In most cases, the reason involves risk -- specifically, the risk your insurer must assume in order to continue extending coverage to you. The more risk you present, the more inclined your insurance company will be to raise your premiums. In the space below, we'll cover six activities guaranteed to raise a red flag with your insurer, and one that affects nearly everyone.

No. 1 - Caught Drinking and Driving
Driving under the influence of alcohol or drugs indicates you were willing to risk causing an accident. Your insurance company must pay for damages and injuries resulting from such an incident. Given this, your decision poses an enormous risk for them going forward.

Your insurer may simply raise your premiums to compensate them for the increased risk. However, there is also the possibility your policy will be cancelled all together. A cancellation will make it difficult to obtain coverage elsewhere at a reasonable price.

No. 2 - Modify Your Vehicle with Expensive Upgrades
Car modifications can boost the performance of your vehicle, or give it an aesthetic appeal that reflects your personality. The problem is, your insurance company may consider such upgrades and enhancements risky --and that means higher premiums.

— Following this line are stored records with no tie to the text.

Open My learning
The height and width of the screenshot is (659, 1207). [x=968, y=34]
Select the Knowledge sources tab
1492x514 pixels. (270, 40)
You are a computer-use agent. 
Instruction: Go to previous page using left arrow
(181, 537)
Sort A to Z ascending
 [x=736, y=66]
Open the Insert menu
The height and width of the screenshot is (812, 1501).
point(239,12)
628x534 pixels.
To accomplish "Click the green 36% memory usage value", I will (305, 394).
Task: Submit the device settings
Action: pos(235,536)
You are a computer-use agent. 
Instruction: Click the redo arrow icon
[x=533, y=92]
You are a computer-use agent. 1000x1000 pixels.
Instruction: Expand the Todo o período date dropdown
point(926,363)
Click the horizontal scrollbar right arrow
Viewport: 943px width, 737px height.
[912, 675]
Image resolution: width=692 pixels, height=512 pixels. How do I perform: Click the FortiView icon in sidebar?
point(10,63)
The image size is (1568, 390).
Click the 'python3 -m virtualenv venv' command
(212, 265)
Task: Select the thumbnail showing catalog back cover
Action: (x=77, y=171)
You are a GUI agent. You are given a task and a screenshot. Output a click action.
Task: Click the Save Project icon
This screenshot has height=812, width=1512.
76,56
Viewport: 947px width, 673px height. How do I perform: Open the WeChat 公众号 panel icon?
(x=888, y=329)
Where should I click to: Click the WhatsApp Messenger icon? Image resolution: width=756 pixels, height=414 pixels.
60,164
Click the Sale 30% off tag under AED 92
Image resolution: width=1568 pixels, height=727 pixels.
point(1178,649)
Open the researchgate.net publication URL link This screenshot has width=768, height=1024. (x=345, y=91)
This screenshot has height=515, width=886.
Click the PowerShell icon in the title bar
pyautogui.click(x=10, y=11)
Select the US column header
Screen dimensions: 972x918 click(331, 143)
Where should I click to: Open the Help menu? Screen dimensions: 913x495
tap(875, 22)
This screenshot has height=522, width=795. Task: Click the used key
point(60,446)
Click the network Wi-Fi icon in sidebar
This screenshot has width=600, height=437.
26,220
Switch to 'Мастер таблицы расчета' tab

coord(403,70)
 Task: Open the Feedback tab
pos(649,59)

Upgrades designed to improve your vehicle's performance (i.e., a souped-up engine or modified exhaust system) can change its overall handling and safety rating. They can make your car riskier to drive. Aesthetic enhancements (such as high-end rims) might make your vehicle more costly to repair or replace. This too increases your insurer's risk.

No. 3 - Cause a Collision
The fastest way to inadvertently boost your insurance rates is to cause an accident. Nothing sends a clearer signal to your insurance company that you pose a higher risk of future claims. Depending on your driving record and your insurer, your rates could potentially double.

Some companies offer a feature called “accident forgiveness” to policyholders with spotless driving records. It applies to first-time incidents. If your company offers this feature, it's important to realize a first-time accident is not actually forgiven. Your insurer will merely refrain from increasing your premiums as high as they might otherwise have done so. If you cause a second accident, nothing will protect your rates.

No. 4 - Purchase a Car with a Poor CLEAR Rating
One of the criteria insurance companies use to evaluate risk is the type of vehicle driven by the policyholder. Every car, truck and SUV is rated according to its claims history. This is done via the Canadian Loss Experience Automobile Rating (CLEAR) system. Vehicles with a track record of fewer and less-costly claims are given lower rates (other factors remaining equal). Conversely, those associated with frequent and costly claims are given higher rates.

If you purchase a vehicle with a poor CLEAR rating, and your previous car was rated well, your insurer is likely to raise your premiums.

No. 5 - Add Unnecessary Coverage to your Policy
You need accident benefits, third-party liability, and uninsured/underinsured motorist coverage. All three are mandated in every province and territory. However, there is coverage that’s optional. For some people, buying them needlessly raises their premiums.

Two good examples are collision and comprehensive coverage. Neither is mandatory -- both are expensive -- and both are unnecessary for many consumers, particularly those with old and low-value vehicles. In such cases, carrying that coverage is akin to throwing money away.

No. 6 - Lower your Deductibles
Your deductibles are the amount of money you agree to pay when filing a claim. For example, suppose falling rocks damage your car and repairs will cost $2,000. If your deductible is $750, you would need to pay that amount before your insurance company pays the remaining $1,250.

The higher your deductibles, the less risk there is for your insurer. After all, you are essentially agreeing to pay a greater portion of each claim. This means that lowering your deductibles increases your insurer's risk, and will likely result in an instant boost to your premiums.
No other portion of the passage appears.